In Toronto, Kawhi will remain a folk hero, the King in the North, the man who gave an increasingly basketball-rabid nation its first NBA championship. With the Clippers, Leonard can elevate another organization to unprecedented prominence and become the greatest player in the history of another franchise, this time closer to the comforts of his Southern California home. Maybe those pitches will resonate; maybe it would appeal to Leonard to have everything revolve entirely around him.
Then again, maybe it wouldn’t. I’m not going to lie: My first reaction to the idea of Leonard donning purple and gold was that being the third man into a Big Three doesn’t really sound like Kawhi. But I have no idea what actually animates Leonard, and I’m not sure anyone else does, either. Maybe a player who has already won two NBA championships and two Finals MVP trophies—who has already carried a franchise to new heights on his broad shoulders, who has already had to create damn near everything against elite defenses on his own in the hothouse of a postseason series—will prefer the idea of being flanked by two other world-breakers for a change.
Kawhi had to ostensibly be LeBron to win his second ring. Maybe he’d rather try to win a third with the help of the original and a 26-year-old All-NBA big man who joins Leonard and Giannis Antetokounmpo on an extremely short list of players with the two-way talent to win MVP and Defensive Player of the Year in the same season. That might sound a hell of a lot more appealing than spending entire playoff quarters wondering whether anyone else is going to shoot.

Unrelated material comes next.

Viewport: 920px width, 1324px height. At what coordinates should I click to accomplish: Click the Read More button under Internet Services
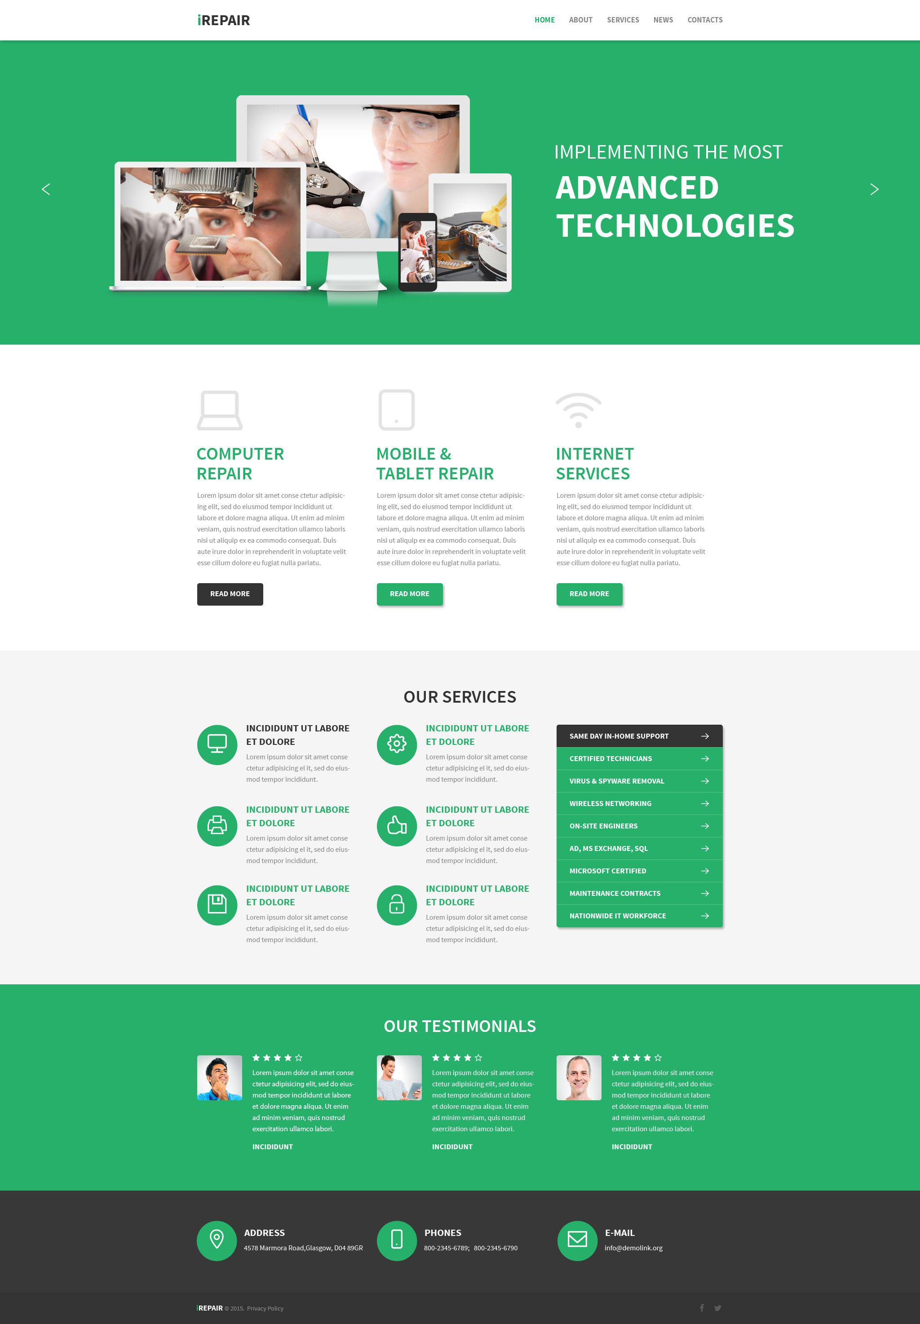click(589, 594)
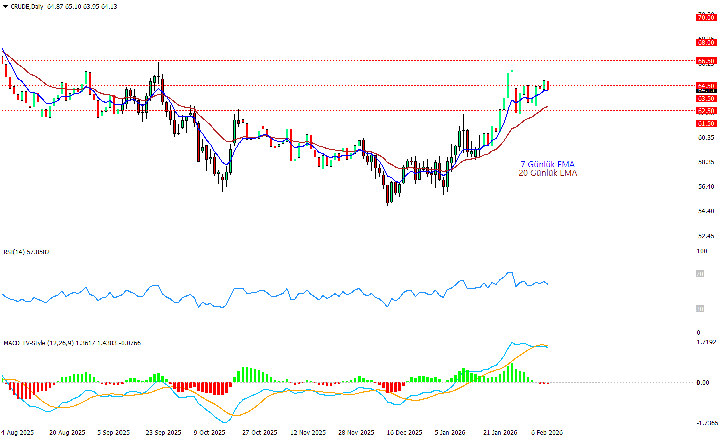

A LeBron-AD-Kawhi Lakers team would still have work to do, of course. The only other pieces on the roster at present are bucket-getting mainstay Kyle Kuzma and second-round rookie Talen Horton-Tucker. That team features zero guards—well, LeBron’s essentially the point guard, but you know what I mean—and will have only the $4.8 million room midlevel exception and minimum salary exceptions with which to field a full NBA roster. Maybe a bunch of quality veterans will be willing to take a lot less money to roll with the winners. But with so many teams in possession of so much money to spend, maybe they won’t; Pelinka could have a hard time giving new coach Frank Vogel a full complement of NBA-caliber sidemen to surround his new power trio. This is the argument for taking that $32 million in cap space and trying to spend it on four or five useful role players; it’s awfully hard to win a title with like nine dudes playing for the minimum, even if your top three are historic. (Especially when all three of them will probably require minutes-and-games-restricting load management plans, or at least would likely benefit greatly from them.)
If Leonard wants to come, though, you throw all of that out the window, and pay perhaps the best player in the world to come play with your team. Let Silver, the Board of Governors, and us blog boys rend our garments about what it means when the player who turned the Raptors into the reason to believe you don’t need to stack superstars to win anymore decides to up and join a new superstar stack. Put all that talk about the end of the superteam era to bed and go about the business of making the next era your era; put the talent together and force the rest of the NBA to get its weight up. The notion in this league is parity of opportunity. This is the Lakers’ chance to seize theirs.